One of the newest books about him,
The Rebellious Slave:
Nat Turner in American Memory (Houghton Mifflin, 2004), by
the historian Scot French, marches Turner through the prism of
various eras, from the 18th century to today. Mr. French, a
professor of African-American studies at the University of
Virginia, offers several narratives that dispute Gray's account,
drawing, for example, on oral traditions in Southampton's black
community and on testimony from the trials of the accused
rebels.
He also shows how the very idea of the dangerous, rebellious
slave was prefigured in warnings by men as different as the
black abolitionist David Walker and Thomas Jefferson, so that
when Turner arrived on the scene he already fit certain
ideological templates. And Mr. French shows that while many
black intellectuals now insist that Turner is clearly in the
tradition of American freedom fighters, during more politically
cautious eras black leaders pointedly ignored him. "Your
version of history can give us some insights into how you see
yourself," Mr. French said in an interview. "It's not
simply a black-white divide. It's ideological. How are you
mobilizing history in your own world?" . . .

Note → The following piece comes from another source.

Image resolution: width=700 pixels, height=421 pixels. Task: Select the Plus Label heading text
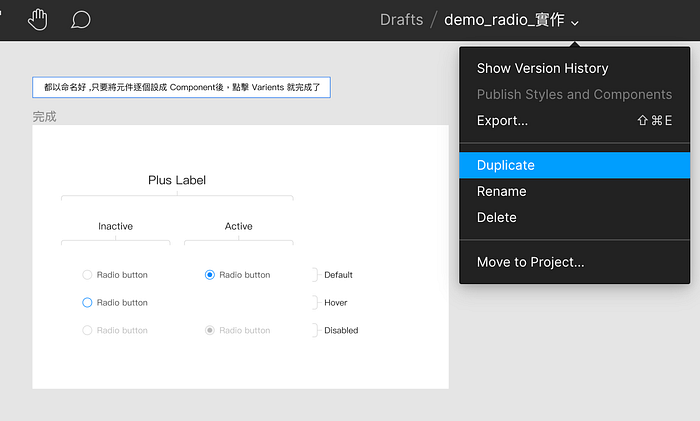[177, 180]
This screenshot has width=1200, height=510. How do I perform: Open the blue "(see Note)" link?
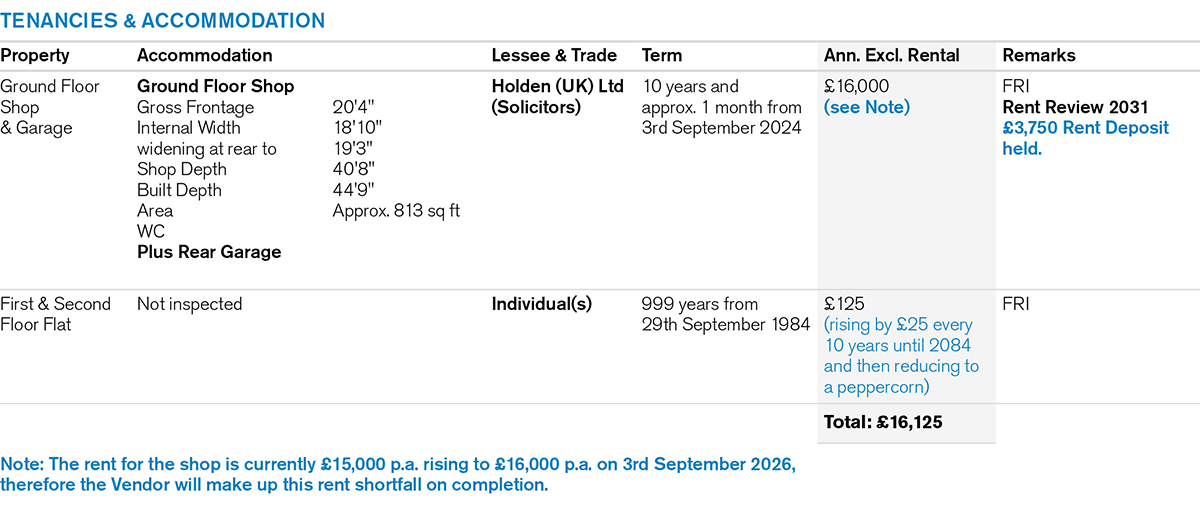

This approach to history, which
focuses on what is called "social memory" or
"public memory," takes for granted that different
groups construct different versions of the past. The competing
versions are passed down through museums, books, commemorations,
films and oral tradition. Each generation then decides whether
to embrace the accepted truths or to challenge the
orthodoxy.
"A lot of it is about who has
cultural authority at any given moment," Mr. French said.
"To accept Nat Turner and place him within the pantheon of
American revolutionary heroes is to sanction violence as a means
of social change. He has a kind of racial consciousness that to
this day troubles advocates of a racially reconciled society.
The story lives because it's relevant today to questions of how
to organize for change.
—Felicia
R. Lee, "Nat Turner in History's Multiple Mirrors,"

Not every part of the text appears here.